[PAGE EXCERPT — start]

Ever wonder how that works that even if your request handler raises an error server doesn’t crash? Middleware.

from views import get_users, create_user
def error_middleware(get_response):

    def middleware(request):
        try:
            response = get_response(request)
            return response
        except Exception:
            return Response(500)

    return middleware

Logging middleware?

def logging_middleware(get_response):

    def middleware(request):
        response = get_response(request)

        log.info(f'{request.method} {request.path}: {response.code}')

        return response

    return middleware

Auth middleware

def auth_middleware(get_response):

    def middleware(request):
        user = decode_jwt_from_header(request.headers['Authorization'])
        request.user = user

        response = get_response(request)

        return response

    return middleware

Those are of course very simple examples but it shows what middleware can do. It can just log, can modify request, modify response or return completely new response. There are numerous examples of what middlewares are used for. Serialization, CORS, timeouts, logging.

Examples above are built with some request and response objects with arbitrary fields. You can imagine WSGI/ASGI middlewares where request and response objects are known and not framework dependent. Those could be shared between most of the python web frameworks.

One last thing to mention. Order of applied middlewares matters (same as order of decorators in python)

Middleware A request
    Middleware B request
        Middleware C request
            Handle request
        Middleware C response
    Middleware B response
Middleware A response

Look at how Django defines middleware for project:

MIDDLEWARE = [
    "django.middleware.security.SecurityMiddleware",
    "django.contrib.sessions.middleware.SessionMiddleware",
    "django.middleware.common.CommonMiddleware",
    "django.middleware.csrf.CsrfViewMiddleware",
    "django.contrib.auth.middleware.AuthenticationMiddleware",
    "django.contrib.messages.middleware.MessageMiddleware",
    "django.middleware.clickjacking.XFrameOptionsMiddleware",
]

And this order makes sense. SessionMiddleware is responsible for getting session key from request and attaching session (source) object to request. And what is stored in that session? User’s id, among other things. AuthenticationMiddleware which is further down the stack expects session to be there (source) so it can transform user’s id to User object and attach to request (source) so you can use it in your view. Neat.

[PAGE EXCERPT — finish]
[MATERIAL PROVIDED — start]

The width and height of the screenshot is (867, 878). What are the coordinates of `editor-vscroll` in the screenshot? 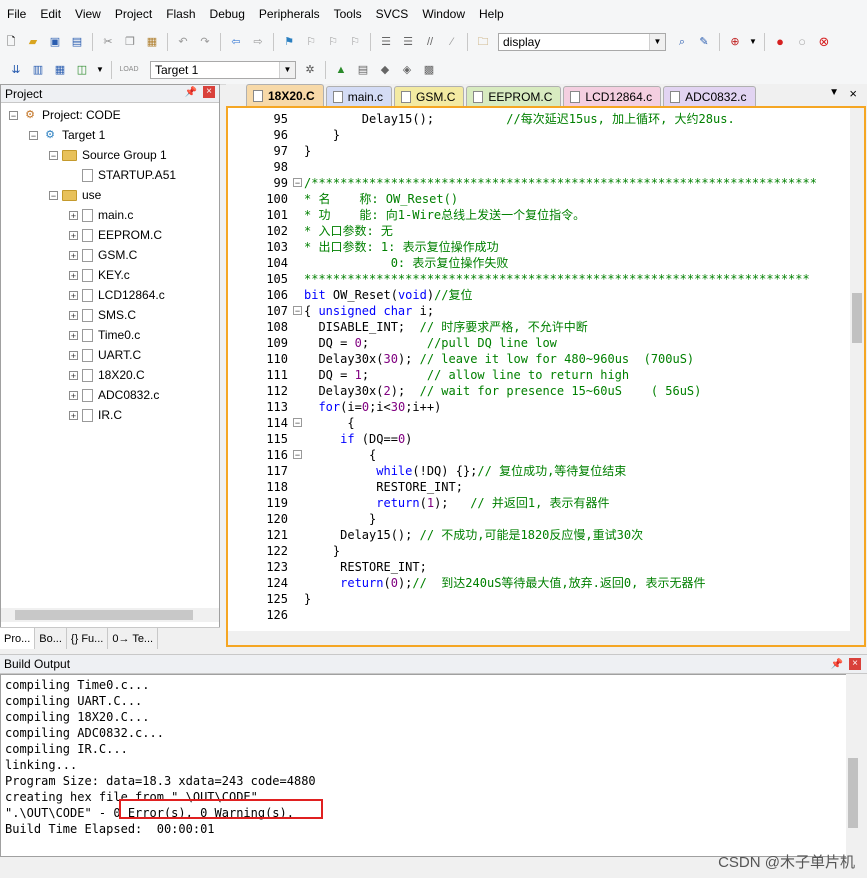 It's located at (857, 376).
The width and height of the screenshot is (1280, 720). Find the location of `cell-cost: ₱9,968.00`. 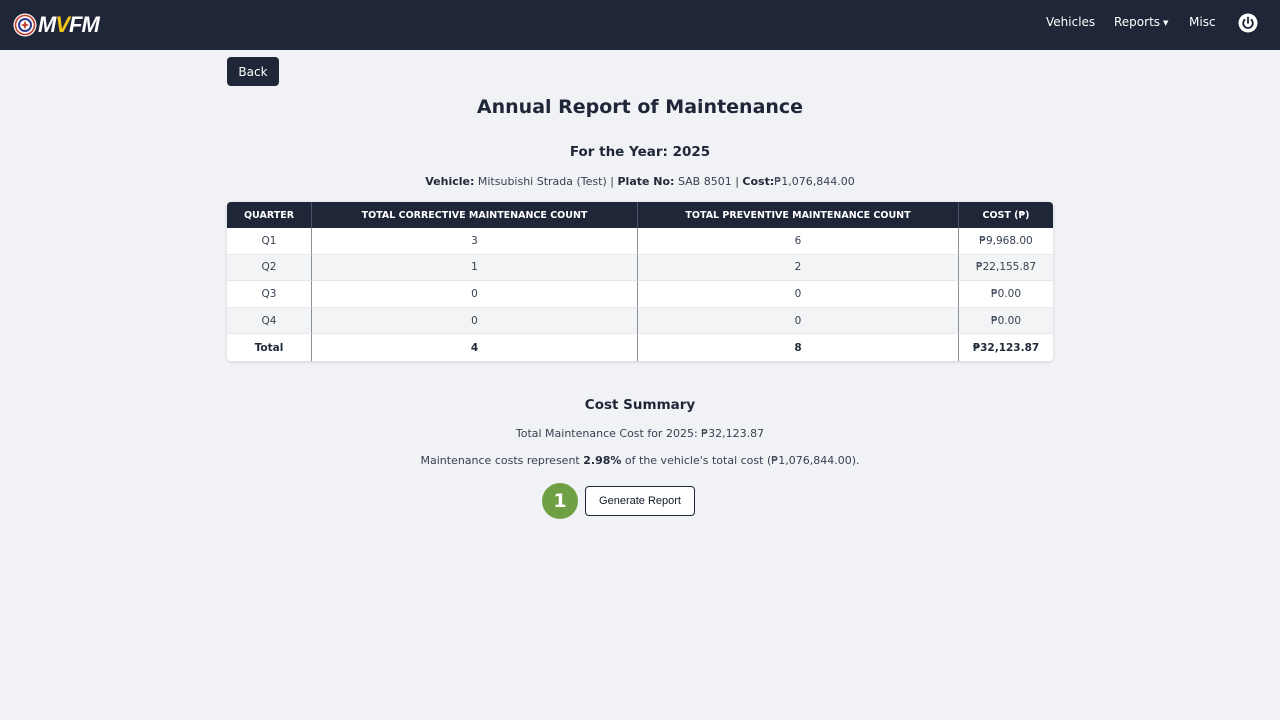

[MATERIAL PROVIDED — finish]

- EXERCISE INSTRUCTIONS -
Write out the passage from the middleware text above, starting with "And this order" and going on through "your view. Neat.", word for word.

- TASK RESULT -
And this order makes sense. SessionMiddleware is responsible for getting session key from request and attaching session (source) object to request. And what is stored in that session? User’s id, among other things. AuthenticationMiddleware which is further down the stack expects session to be there (source) so it can transform user’s id to User object and attach to request (source) so you can use it in your view. Neat.